* SÉRIE D'EXERCICES *
A: Condensez le paragraphe du passage sur la liberté qui commence par « La liberté est une chose non seulement très belle » en conservant ses idées principales.
B: Recopiez fidèlement le passage sur la liberté entre « La liberté est » et « les avons pensées. », ces deux bornes comprises.
C: Prolongez le passage sur la liberté au-delà de sa dernière phrase.

* PASSAGE FOURNI *
La liberté est une chose non seulement très belle, mais très raisonnable et il n'y a rien de plus absurde ni de plus déraisonnable que de former des désirs téméraires et de vouloir que les choses arrivent comme nous les avons pensées.

Quand j'ai le nom de Dion à écrire, il faut que je l'écrive, non pas comme je veux, mais tel qu'il est, sans y changer une seule lettre.

Il est de même dans tous les arts et dans toutes les sciences.

Et tu veux que sur la plus grande et la plus importante de toutes les choses, je veux dire la liberté, on voie régner le caprice et la fantaisie.

Non, mon ami : la liberté consiste à vouloir que les choses arrivent, non comme il te plaît, mais comme elles arrivent.

» Épictète, Entretiens, trad.

J.

Souillé, Les Belles Lettres. Ce que défend ce texte: Ce que ne voit pas le « fou », selon Épictète, concerne le fait que les événements n'arrivent jamais « comme nous les avons pensés », et que nous ne pouvons jamais les modifier pour les soumettre à nos désirs, car ils ne font que déployer un destin qui nous dépasse. Pour illustrer cette thèse, Épictète utilise une comparaison: « Quand j'ai le nom de Dion à écrire, il faut que je l'écrive, non pas comme je veux, mais tel qu'il est, sans y changer une seule lettre.

* DONNÉES FOURNIES *
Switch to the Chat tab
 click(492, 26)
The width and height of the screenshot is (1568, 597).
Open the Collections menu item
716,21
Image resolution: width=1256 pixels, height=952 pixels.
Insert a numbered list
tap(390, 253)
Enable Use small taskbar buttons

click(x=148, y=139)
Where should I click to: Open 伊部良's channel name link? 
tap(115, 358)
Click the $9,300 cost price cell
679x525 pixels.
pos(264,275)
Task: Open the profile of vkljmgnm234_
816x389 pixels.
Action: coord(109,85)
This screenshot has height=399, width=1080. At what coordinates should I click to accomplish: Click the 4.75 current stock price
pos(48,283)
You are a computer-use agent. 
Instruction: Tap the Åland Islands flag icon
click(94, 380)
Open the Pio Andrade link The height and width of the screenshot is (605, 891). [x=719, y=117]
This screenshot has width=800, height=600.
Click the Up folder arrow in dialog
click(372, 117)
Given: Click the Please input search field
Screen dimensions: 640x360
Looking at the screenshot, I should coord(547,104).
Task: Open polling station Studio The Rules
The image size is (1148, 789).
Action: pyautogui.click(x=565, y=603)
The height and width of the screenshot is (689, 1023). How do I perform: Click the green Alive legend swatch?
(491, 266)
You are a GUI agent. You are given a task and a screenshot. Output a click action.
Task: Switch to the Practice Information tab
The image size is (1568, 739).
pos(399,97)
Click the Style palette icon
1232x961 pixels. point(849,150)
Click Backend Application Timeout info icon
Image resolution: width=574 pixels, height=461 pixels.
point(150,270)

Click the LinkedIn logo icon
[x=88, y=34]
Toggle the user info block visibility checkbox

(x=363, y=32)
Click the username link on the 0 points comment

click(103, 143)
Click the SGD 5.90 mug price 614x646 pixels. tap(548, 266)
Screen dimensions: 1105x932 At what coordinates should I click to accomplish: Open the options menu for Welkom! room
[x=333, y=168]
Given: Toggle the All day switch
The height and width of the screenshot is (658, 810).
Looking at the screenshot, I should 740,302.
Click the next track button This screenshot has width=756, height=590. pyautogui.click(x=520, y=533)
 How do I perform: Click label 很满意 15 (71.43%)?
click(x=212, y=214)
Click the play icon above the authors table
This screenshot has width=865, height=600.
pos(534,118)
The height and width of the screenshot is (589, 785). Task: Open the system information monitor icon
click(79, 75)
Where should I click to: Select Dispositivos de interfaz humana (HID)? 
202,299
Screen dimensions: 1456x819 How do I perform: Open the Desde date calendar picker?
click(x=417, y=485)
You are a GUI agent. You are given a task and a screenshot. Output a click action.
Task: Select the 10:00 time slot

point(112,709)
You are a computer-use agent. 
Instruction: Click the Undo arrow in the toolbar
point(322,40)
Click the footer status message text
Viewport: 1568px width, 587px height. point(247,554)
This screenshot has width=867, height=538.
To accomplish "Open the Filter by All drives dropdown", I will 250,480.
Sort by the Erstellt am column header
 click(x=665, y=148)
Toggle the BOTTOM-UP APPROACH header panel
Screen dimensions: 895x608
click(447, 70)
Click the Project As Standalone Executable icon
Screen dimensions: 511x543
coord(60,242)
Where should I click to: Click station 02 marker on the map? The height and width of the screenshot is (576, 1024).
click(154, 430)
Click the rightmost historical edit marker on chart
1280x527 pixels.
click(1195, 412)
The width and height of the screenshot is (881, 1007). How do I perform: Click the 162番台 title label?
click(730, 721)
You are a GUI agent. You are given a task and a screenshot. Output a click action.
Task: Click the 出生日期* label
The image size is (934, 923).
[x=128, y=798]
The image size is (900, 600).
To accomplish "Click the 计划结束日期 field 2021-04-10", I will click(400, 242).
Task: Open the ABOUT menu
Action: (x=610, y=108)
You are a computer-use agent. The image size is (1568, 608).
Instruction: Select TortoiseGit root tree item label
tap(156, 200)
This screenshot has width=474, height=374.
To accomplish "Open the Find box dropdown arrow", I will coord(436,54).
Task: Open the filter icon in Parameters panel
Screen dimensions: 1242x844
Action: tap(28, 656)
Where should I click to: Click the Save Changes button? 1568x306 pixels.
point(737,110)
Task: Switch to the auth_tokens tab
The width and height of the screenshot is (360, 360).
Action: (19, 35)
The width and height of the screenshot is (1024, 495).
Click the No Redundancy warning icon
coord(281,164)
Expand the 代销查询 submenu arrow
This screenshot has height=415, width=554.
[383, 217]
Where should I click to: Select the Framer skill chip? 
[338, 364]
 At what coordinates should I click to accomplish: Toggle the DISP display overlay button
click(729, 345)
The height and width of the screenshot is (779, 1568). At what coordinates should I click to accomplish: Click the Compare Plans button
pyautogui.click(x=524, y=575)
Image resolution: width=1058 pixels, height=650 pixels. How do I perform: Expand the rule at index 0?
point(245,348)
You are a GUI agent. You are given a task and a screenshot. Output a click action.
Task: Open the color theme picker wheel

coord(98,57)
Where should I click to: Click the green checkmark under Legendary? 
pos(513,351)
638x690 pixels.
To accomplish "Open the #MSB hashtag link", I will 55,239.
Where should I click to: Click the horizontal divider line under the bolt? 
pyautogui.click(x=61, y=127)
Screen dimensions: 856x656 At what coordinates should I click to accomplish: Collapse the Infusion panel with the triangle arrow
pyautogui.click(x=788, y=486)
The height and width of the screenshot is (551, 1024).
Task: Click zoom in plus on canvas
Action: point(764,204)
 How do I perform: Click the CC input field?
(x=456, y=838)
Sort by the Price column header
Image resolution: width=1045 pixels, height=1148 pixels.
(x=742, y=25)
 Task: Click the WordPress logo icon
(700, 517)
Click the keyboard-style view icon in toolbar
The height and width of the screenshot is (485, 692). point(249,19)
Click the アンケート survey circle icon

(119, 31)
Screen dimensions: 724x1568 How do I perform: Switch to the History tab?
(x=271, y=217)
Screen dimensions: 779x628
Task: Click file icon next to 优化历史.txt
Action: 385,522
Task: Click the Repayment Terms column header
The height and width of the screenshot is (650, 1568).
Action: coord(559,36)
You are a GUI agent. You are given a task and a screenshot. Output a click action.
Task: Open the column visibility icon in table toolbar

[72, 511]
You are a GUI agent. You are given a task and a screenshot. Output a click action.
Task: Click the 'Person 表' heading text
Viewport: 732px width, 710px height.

* RÉPONSES *
A: La liberté est très belle et très raisonnable. Il est absurde et déraisonnable de former des désirs téméraires et d'exiger que les choses arrivent comme nous les avons pensées.

B:
La liberté est une chose non seulement très belle, mais très raisonnable et il n'y a rien de plus absurde ni de plus déraisonnable que de former des désirs téméraires et de vouloir que les choses arrivent comme nous les avons pensées.

C:
» L'ordre de ces lettres est semblable à l'ordre des événements qui « écrivent » le cours de mon existence.

De même qu'il est impossible de changer une lettre (car c'est nécessairement avec celles-là que s'écrit le nom de Dion), il est de même impossible de changer le cours des événements de ma vie, car c'est nécessairement avec ceux-là qu'elle se déploie. Bien écrire et respecter la bonne orthographe des noms est chose importante.

Mais il est encore plus important de bien vivre, c'est-à-dire de se soumettre à ce que nous dit notre raison, en respectant le cours de notre destinée, par une adhésion pleine et entière à la nécessité qu'elle déroule.

Or c'est ce que ne comprennent pas ceux qui veulent que tout arrive comme il leur plaît.

Ils respectent sans problème l'orthographe des noms et se refusent à la modifier à leur fantaisie.

Toutefois, « sur la chose [...] la plus importante de toutes les choses », leur liberté, ils n'hésitent pas à vouloir faire régner cette fantaisie, en essayant de changer les événements au gré de leur bon vouloir. On peut toutefois se demander ici si l'analogie avec les lettres du nom de Dion n'est pas trompeuse.

C ar, lorsque j'ai ce nom à écrire, je peux bien commettre une erreur et en donner une mauvaise orthographe.

Doit-on dire alors que je peux aussi, volontairement ou non, m'opposer à ma destinée et écrire une « mauvaise page » de mon histoire, contraire à celle qui était prévue ? Si c'est le cas, comment peut-on concevoir à la fois la nécessité du destin et cette possibilité de lui échapper ? En réalité, cette difficulté apparente souligne plutôt les limites de cette comparaison.

Les hommes ne peuvent pas changer les « lettres » de leur destin, mais ils peuvent modifier leur attitude d'esprit vis-à-vis de ce qui arrive.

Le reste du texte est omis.